R code for module activity

1- Install and load the main packages

Install packages

If any of the below packages is not installed on your computer, please install it. Remember to delete the # symbol before running the code.

#install.packages("tidyverse")
#install.packages("ggplot2")
#install.packages("dplyr")
#install.packages("ggrepel")
#install.packages("patchwork")
#install.packages("gridExtra")

Load packages

library(tidyverse)
library(ggplot2)
library(dplyr)
library(ggrepel)
library(patchwork)
library(gridExtra)
library(haven)

2- Load the dataset and make a copy

publicmicrodatateachingsample <- read_sav("data/publicmicrodatateachingsample.sav")

census2021teaching <- publicmicrodatateachingsample

Important: Remember to change to pathway to your dataset accordingly.

If the read_sav code does not work, you can use the Import Dataset button in the Environment pane to load the dataset in R.
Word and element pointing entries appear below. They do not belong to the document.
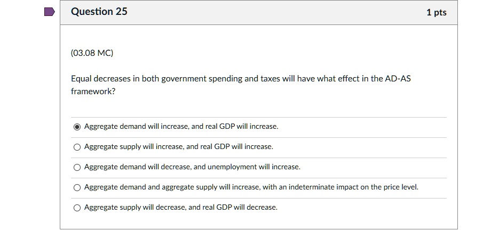Click the '(03.08 MC)' lesson code text
The height and width of the screenshot is (239, 499).
92,53
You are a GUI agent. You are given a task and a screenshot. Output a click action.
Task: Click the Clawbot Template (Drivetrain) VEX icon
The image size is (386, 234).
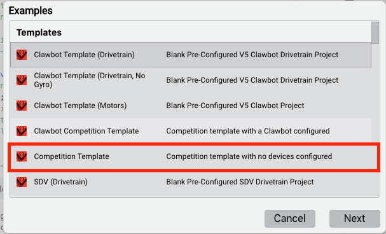(22, 55)
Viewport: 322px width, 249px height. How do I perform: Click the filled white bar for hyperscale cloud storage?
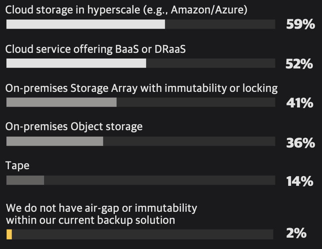tap(86, 24)
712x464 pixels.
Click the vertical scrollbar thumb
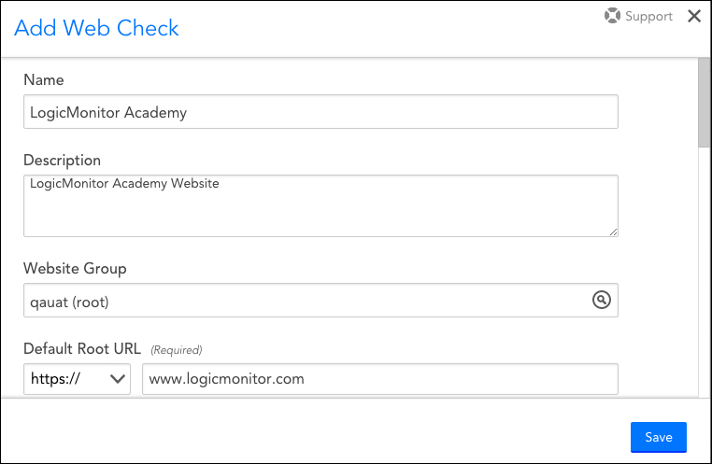coord(704,102)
3- Drop unnecessary variables

census2021teaching <- census2021teaching[,c("health_in_general",
                                            "hours_per_week_worked",
                                            "resident_age_7d","sex", 
                                            "ethnic_group_tb_6a",
                                            "approx_social_grade")]

4- Exploratory analysis

4.1- Univariate analysis

4.1.1 Univariate analysis for health in general and hours worked

Frequencies for health in general and hours worked
table(census2021teaching$health_in_general)

table(census2021teaching$hours_per_week_worked)
Percentages for health in general and hours worked
prop.table(table(census2021teaching$health_in_general)) * 100

prop.table(table(census2021teaching$hours_per_week_worked)) * 100

You can also calculate these frequencies and percentages with appropriate labels.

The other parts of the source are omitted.